1969 work Motherhood, pigmented polyester resin, photographs, gauze
  • Museum of Modern Art in Warsaw – Has an amazing photographic collection of not only Alina’s artwork, but personal, candid photos as well
  • Socialist Realist art – Art style propagating idealized depictions of Soviet life
  • Poland’s post-WWII ‘thaw’ period – Period after Stalin’s 1953 death when Poland started gradually distancing itself from the USSR’s communist rule
  • You can read Amy Chmielewski’s essay Alina Szapocznikow: and her sculpture of plastic impermanence HERE
  • You can watch scholar Griselda Pollock’s talk Too Early and Too Late: The Sculptural Dissolutions of Alina Szapocznikow In and Out of Time HERE, part of the 2012 exhibition Alina Szapocznikow: Sculpture, Undone, 1955–1972, at The Museum of Modern Art, New York and at The Hammer Museum, Los Angeles
  • Read about the LGBTQIA “free” Polish towns HERE
Wanna know more? Always a book for that (usually) (or article)

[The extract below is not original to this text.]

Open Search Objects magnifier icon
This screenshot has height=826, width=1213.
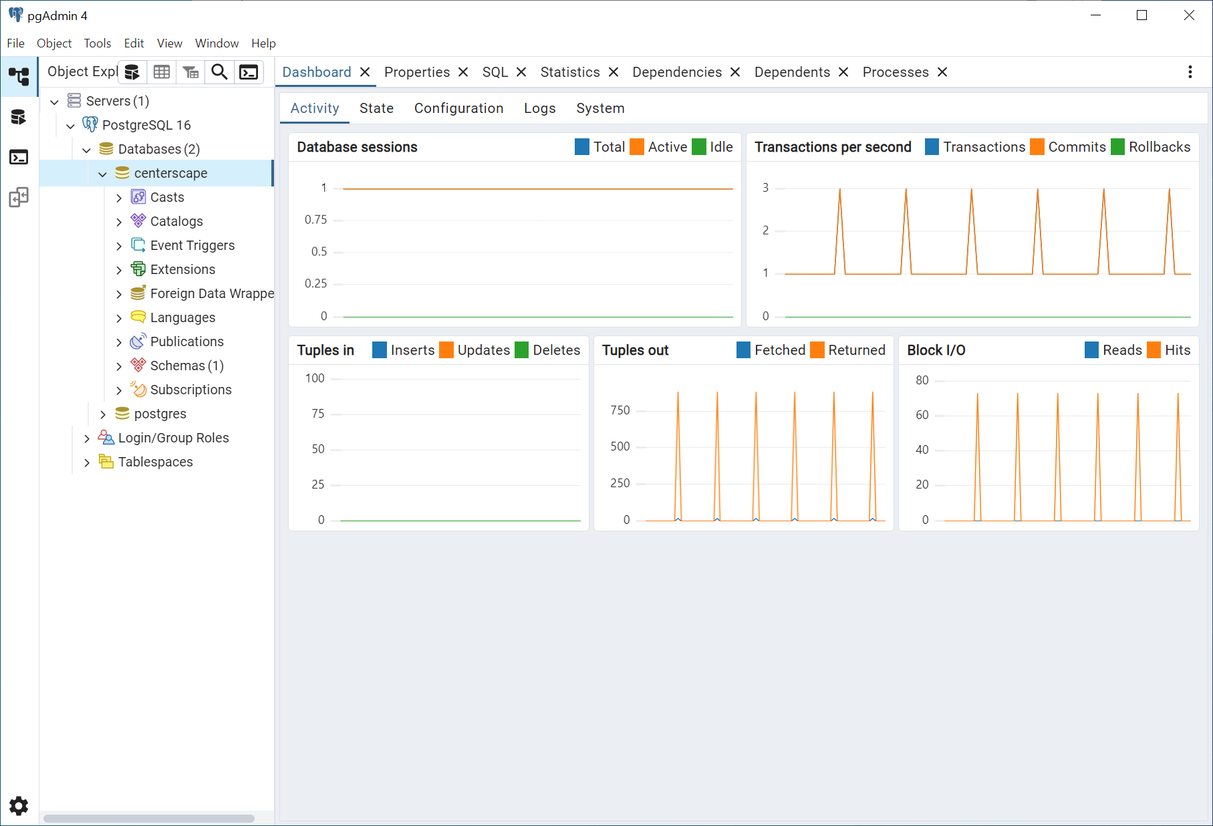click(x=219, y=72)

Celeida Tostes by editors Marcus de Lontra Costa & Raquel Silva. Available to read for free, this is a great collection of essays in both Portuguese and English


Irène Joliot-Curie

It is likely Irène will always live in the shadow of her very famous mother, Marie Curie. As ground breaking as Marie Curie’s accomplishments are, her first born daughter’s contributions to chemistry are amazing in their own right. Working in the same life of work as her mother, Irène went on to discovered the first-ever artificially created radioactive atoms that laid the groundwork for making medical advances in areas like cancer research. Today Milena profiles how young Irène’s interest in science was fostered, what scientific work earned her a Nobel prize and what a discarded foil hoagie wrapper has to with with any of this.